November 2012 - The Paris Wife by Paula McLain

As a book group, it is perhaps an embarrassment that not all of us are acquainted with Ernest Hemingway’s life and his work. This book, although from the point of view of Hadley Richardson, Hemingway’s first wife, taught us a lot about the man, and was very biographical. The members who already knew of Hemingway’s travels and personality, claimed that the writing was very kind of him, although still coming across as hard to live with, he had a reputation of being arrogant and difficult. It was nice to learn about his first wife and the kind of person she was, but the book lost out on being a bit too biographical and it became difficult to separate fact from fiction. It was a shame that the ending is disclosed at the beginning of the story, always leaving us with a sense of foreboding.
As the title suggests, much of the book is set in 1920’s Paris, but lacks a lot of description (apart from the night life and accommodation). Ernest and Hadley were said to be poor but were always going on holiday, which made hearing about their lack of funds a bit tiresome. There were so many major events, that the gaps in between became a bit blurred and lacked any imagination. The scenes in Spain were painted beautifully, and the Ernest’s passion and explanation of the bull fighting to many of his friends was so realistic.
Hadley was always annoyed about being observed as weak, but that’s how she came across in the book, very needy and lacking emotion. As some of the members have studied in more detail the life of Hemingway, they don’t feel he was portrayed accurately, but the book is fiction and the author may have wanted to soften his persona slightly. There were so many famous names dropped in throughout the book, those who the Hemingway's met throughout their married life; it felt a bit like McLain was padding out the chapters. All of their friends were stereotypical of the era, and of all the friends we felt that Pauline’s emotions came through the best.
I think we all liked that the book was based on letters between Ernest and Hadley, and the author was able to fill in gaps to create a fiction/bio novel (sometimes not pulled off so well). It was extremely sad, especially during their break up, and it was interesting to read about Paris in the post War years. The other parts which stood out included the Matador fights and when Pauline got into bed with Ernest and Hadley – How could Hadley stand for such an invasion on her intimacy!

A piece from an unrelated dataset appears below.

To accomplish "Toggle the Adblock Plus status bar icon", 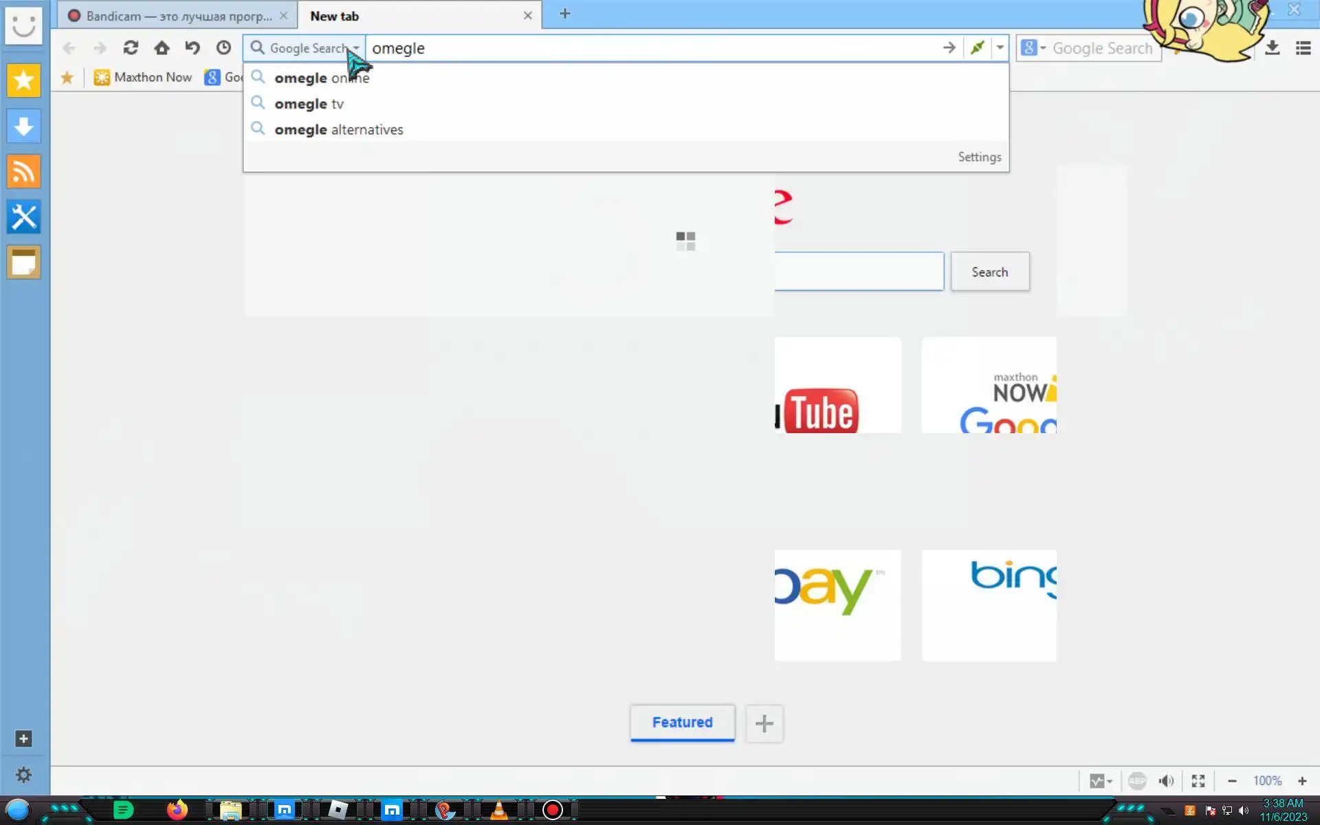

We all liked the ending and were pleased that Hadley found happiness. The phone call was a good way to tie up the loose ends and proved that Ernest always cared deeply for Hadley and vice versa.

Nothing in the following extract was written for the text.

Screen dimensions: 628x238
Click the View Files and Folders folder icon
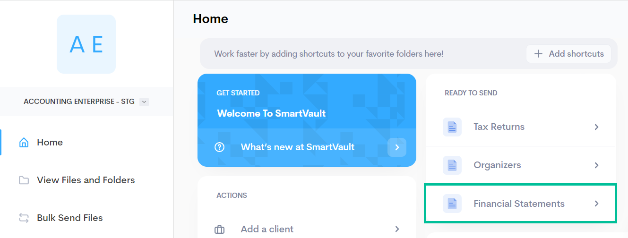point(24,180)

The writing style was clear and consistently flowed, some thought the middle lost pace a bit but remained easy to read. Some struggled to pick the book up as they don’t care much for Hemingway whilst others were intrigued and now wish to read “A Moveable Feast”, Hemingway’s own biographical book of the same era. Although poetic, it lacked emotion and around 50% of the members would read further work of McLain’s.
18 members gave this book an average of 6.2 out of 10 but our lowest score was 5 and our highest was 8.